As the value and use of information continues to increase, individuals and businesses seek additional ways to process and store information. One option is an IHS. An IHS generally processes, compiles, stores, and/or communicates information or data for business, personal, or other purposes. Because technology and information handling needs and requirements may vary between different applications, IHSs may also vary regarding what information is handled, how the information is handled, how much information is processed, stored, or communicated, and how quickly and efficiently the information may be processed, stored, or communicated. The variations in IHSs allow for IHSs to be general or configured for a specific user or specific use such as financial transaction processing, airline reservations, enterprise data storage, or global communications. In addition, IHSs may include a variety of hardware and software components that may be configured to process, store, and communicate information and may include one or more computer systems, data storage systems, and networking systems.

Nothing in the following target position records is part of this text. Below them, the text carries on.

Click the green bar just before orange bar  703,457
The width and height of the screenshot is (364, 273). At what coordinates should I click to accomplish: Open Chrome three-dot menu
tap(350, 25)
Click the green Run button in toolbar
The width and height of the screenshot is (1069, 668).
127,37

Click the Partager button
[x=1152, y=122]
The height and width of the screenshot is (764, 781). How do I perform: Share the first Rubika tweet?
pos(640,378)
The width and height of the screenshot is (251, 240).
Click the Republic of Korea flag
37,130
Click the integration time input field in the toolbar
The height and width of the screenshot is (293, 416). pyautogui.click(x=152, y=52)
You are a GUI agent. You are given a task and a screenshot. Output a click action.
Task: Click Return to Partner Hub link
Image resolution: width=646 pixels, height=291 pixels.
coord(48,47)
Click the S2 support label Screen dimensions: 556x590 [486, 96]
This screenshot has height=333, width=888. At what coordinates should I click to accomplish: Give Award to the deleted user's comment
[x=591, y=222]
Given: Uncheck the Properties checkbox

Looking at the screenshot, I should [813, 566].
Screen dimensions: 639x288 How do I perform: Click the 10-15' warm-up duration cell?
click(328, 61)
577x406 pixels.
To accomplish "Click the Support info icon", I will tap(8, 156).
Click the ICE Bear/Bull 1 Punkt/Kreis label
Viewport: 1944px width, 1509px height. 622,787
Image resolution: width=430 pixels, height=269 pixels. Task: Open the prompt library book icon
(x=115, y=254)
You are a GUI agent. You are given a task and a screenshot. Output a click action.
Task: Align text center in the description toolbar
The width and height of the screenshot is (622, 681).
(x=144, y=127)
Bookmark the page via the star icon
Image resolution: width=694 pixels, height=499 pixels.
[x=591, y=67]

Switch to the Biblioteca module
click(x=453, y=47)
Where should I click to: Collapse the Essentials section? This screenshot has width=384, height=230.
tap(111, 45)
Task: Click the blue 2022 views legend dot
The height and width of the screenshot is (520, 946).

As IHS performance continues to increase, IHS power demands are increasing to support this increased performance, and are resulting in increased IHS power excursions that may provide relatively short but high peak power demands on the power system. Conventionally, power excursions such as, for example, dynamic power (Pdyn) and maximum power (Pmax) excursions of an IHS processor, drive the sizing of the power system components. For example, a load integrated circuit (IC) die may be powered by a voltage regulator that draws its power from a voltage power plane distributed on a motherboard, and that voltage plane is powered from a power supply unit (PSU) in the power system. When IC die power excursions are relatively low, the voltage regulator can generally handle those power excursions without that power demand being “seen” at the PSU (i.e., they do not increase the output current demand from the PSU.) However, when the IC die power excursions become relatively high, they begin to be seen by the PSU (i.e., they increase the output current demand from the PSU), and if those power excursions become high enough, a protection circuit in the PSU may be asserted that will cause the PSU to shutdown, which may result in data loss. This can occur due to peak power excursions even when the average power drawn by the IHS is well below a PSU shutdown threshold. Conventional solutions to this issue are to provide a power system that is sized for any possible IHS peak power excursions, which result in costly, oversized, and inefficient power systems that have power output capabilities that are not needed for the vast majority of system operation, which occurs at power levels well below those IHS peak power excursion power levels.
Accordingly, it would be desirable to provide an improved IHS power system.